売ったときは古いほうから順に充てます。1回の払出で2つの単価にまたがることもあり、その場合は払出欄も2行に分けて書きます。
在庫として残るのは新しく仕入れたものになるので、値上がり局面では期末在庫が大きく、売上原価が小さく出ます。
移動平均法
仕入れるたびに平均単価を計算し直し、その単価で払い出す方法です。残高欄は常に1行で済みます。
平均単価=(残高金額+受入金額)÷(残高数量+受入数量)。仕入れの都度この計算をやり直すので「移動」平均です。
割り切れない数字が出るときは、問題文の指示(円未満四捨五入など)に従います。指示を読み飛ばすと以降が全部ずれます。
値引・返品の扱い
仕入戻し(返品)は、受入の取り消しなので受入欄をマイナスで書くか、払出欄に書いて残高を減らします。**単価は仕入れたときのもの**を使います。
売上戻り(返品)は払出の取り消しです。払い出したときの単価で受入欄に戻します。新しい平均単価で戻すのではありません。
仕入値引は数量が動かず金額だけ減ります。移動平均法では単価が変わるので、値引後の金額で計算し直します。
売上総利益とのつながり
商品有高帳の払出金額の合計が、その期間の売上原価です。売上高から引けば売上総利益が出ます。
第2問では「売上総利益はいくらか」まで問われることがあります。売上高は売価、払出は原価。混ぜないように分けて集計してください。
どちらの方法でも在庫の数量は同じ
先入先出法と移動平均法で変わるのは金額だけで、数量は変わりません。もし数量が食い違ったら、方法の問題ではなく転記のミスです。
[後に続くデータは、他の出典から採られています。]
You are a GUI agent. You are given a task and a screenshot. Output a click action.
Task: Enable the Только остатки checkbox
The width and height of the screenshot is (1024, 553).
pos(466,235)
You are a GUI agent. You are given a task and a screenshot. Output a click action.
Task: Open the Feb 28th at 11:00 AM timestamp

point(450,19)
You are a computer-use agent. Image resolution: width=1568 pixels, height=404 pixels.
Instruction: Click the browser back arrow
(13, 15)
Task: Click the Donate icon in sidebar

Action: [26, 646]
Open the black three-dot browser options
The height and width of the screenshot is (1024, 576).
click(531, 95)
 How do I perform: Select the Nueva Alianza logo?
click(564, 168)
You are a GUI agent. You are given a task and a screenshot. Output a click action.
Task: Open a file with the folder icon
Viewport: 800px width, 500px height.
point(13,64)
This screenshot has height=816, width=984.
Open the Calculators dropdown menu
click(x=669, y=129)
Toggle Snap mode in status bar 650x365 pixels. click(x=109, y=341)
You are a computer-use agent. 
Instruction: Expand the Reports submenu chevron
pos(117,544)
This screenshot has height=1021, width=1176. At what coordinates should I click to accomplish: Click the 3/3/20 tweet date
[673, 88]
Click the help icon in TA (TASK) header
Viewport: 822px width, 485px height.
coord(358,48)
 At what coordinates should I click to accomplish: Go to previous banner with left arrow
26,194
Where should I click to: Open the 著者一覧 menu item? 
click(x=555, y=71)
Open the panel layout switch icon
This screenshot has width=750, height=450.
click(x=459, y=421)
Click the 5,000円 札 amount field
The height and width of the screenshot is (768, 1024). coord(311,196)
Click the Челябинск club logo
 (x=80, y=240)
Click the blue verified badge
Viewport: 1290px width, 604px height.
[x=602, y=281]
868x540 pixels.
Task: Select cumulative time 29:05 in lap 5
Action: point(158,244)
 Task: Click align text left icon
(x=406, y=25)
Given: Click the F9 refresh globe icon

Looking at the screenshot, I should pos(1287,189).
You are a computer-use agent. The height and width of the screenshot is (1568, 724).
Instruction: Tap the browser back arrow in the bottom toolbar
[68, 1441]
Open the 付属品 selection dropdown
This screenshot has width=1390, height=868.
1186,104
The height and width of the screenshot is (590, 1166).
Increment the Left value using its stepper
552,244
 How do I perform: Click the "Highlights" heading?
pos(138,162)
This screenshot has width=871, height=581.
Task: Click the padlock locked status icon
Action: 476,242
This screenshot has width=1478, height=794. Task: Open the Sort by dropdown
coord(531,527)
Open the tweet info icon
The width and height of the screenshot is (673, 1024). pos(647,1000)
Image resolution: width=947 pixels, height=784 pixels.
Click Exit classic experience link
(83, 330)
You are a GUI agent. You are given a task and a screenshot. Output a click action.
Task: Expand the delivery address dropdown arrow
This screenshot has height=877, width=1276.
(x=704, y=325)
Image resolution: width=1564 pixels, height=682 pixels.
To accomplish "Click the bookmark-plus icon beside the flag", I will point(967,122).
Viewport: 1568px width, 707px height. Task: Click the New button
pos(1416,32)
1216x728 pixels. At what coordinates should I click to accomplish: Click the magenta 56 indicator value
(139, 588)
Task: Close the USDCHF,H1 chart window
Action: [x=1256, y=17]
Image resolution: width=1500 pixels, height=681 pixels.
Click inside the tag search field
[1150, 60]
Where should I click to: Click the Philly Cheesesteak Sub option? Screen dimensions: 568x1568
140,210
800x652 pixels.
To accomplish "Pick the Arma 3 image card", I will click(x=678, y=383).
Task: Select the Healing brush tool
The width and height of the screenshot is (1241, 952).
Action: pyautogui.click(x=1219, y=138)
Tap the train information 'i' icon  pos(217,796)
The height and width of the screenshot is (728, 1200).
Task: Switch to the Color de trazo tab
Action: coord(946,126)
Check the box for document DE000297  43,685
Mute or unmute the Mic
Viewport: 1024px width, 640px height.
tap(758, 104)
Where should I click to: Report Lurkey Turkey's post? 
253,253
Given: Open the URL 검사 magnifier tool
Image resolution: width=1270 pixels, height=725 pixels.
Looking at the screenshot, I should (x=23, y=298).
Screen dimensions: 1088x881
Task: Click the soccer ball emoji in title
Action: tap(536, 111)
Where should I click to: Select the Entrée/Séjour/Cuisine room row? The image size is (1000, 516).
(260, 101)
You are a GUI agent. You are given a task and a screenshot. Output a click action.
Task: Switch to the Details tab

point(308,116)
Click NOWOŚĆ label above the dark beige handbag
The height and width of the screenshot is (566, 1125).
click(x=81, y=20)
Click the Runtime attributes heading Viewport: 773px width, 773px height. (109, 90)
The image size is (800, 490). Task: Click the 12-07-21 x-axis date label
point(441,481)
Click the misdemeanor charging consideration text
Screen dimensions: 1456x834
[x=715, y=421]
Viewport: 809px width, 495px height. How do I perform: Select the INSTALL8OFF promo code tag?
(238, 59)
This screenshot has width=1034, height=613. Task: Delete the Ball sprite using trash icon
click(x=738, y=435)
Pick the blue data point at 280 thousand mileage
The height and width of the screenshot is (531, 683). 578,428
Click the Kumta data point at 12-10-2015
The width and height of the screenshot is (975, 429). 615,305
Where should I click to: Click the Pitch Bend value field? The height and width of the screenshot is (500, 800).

検算として、受入数量の合計−払出数量の合計=期末残高数量が成り立つかを確かめると早く見つかります。
よくある質問
- 先入先出法と移動平均法、どちらが出ますか?
- どちらも出題されます。問題文で指定されるので、両方書けるようにしておく必要があります。
- 商品有高帳に売価は書きますか?
- 書きません。原価だけを記録する帳簿です。売価が出てくるのは売上の計算のときだけです。
- 総平均法は3級で出ますか?
- 3級で問われるのは主に先入先出法と移動平均法です。まずこの2つを確実にしてください。